# GIVEN DATA:
*-*-*

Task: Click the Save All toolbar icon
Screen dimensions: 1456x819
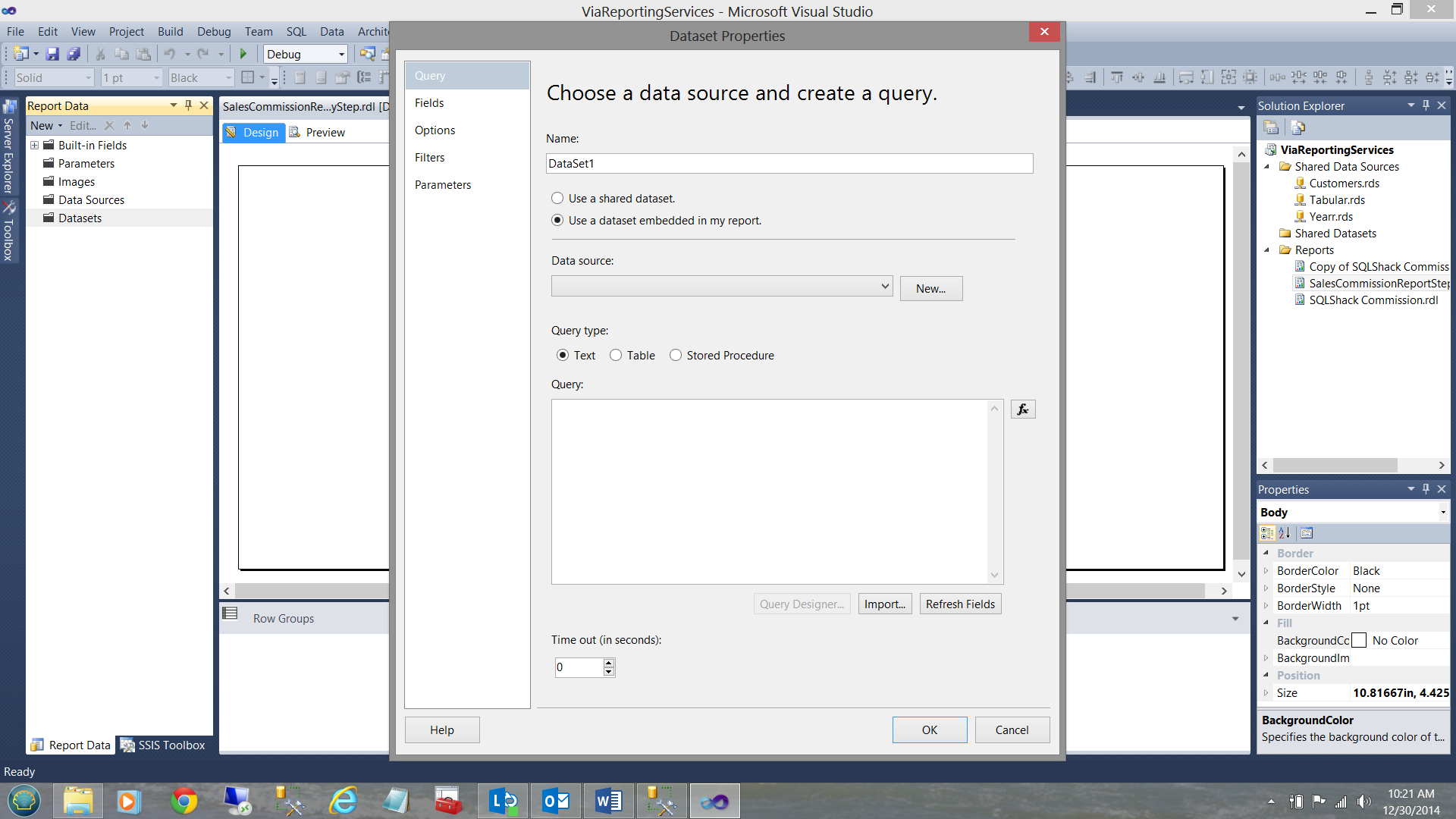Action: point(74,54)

*-*-*

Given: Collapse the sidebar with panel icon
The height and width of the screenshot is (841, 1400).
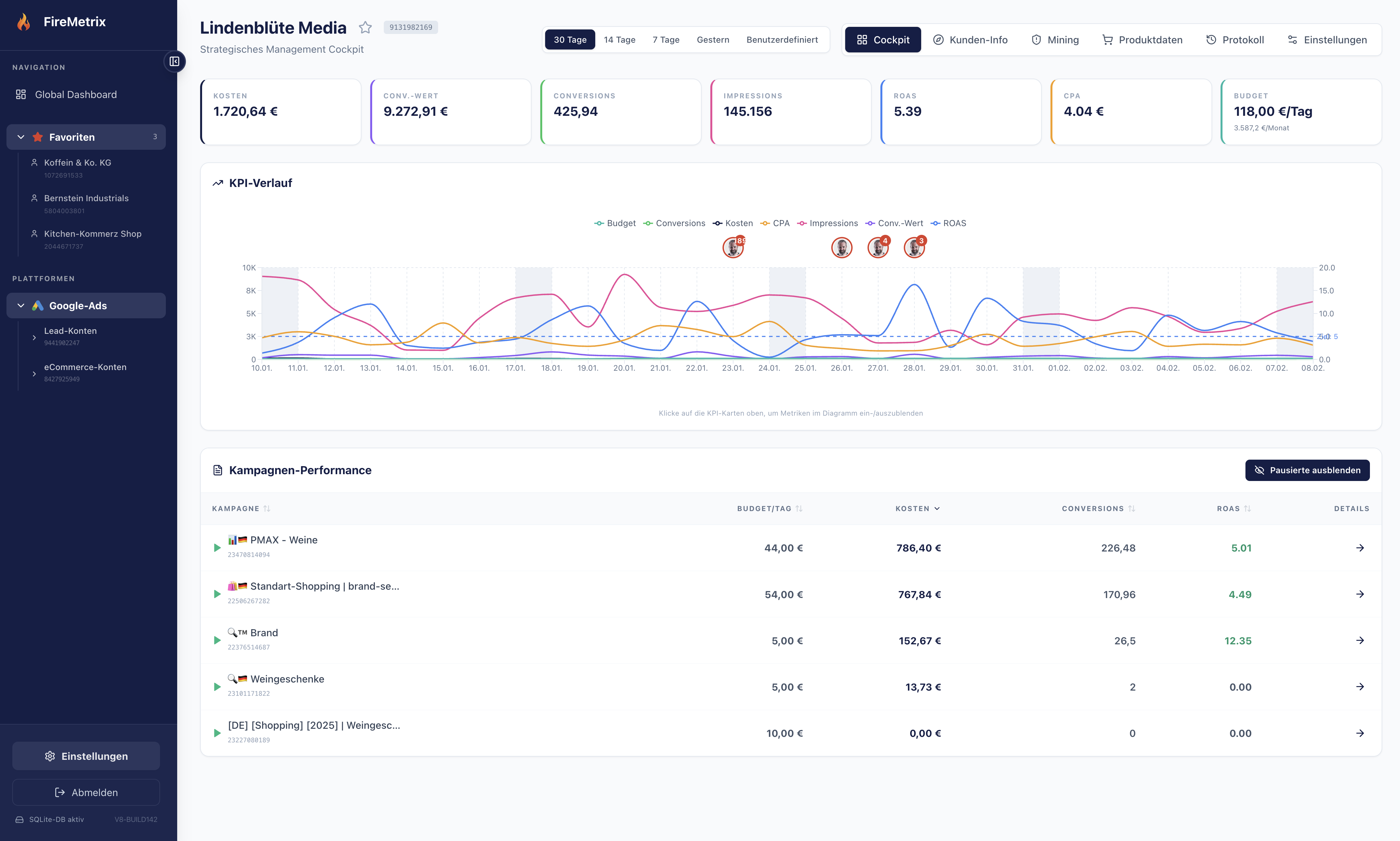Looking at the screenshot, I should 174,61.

*-*-*

# PROBLEM TO WORK ON:
Only the lines above that hold "icon" are wanted. Show every one of them.

# THE ANSWER:
Task: Click the Save All toolbar icon
Given: Collapse the sidebar with panel icon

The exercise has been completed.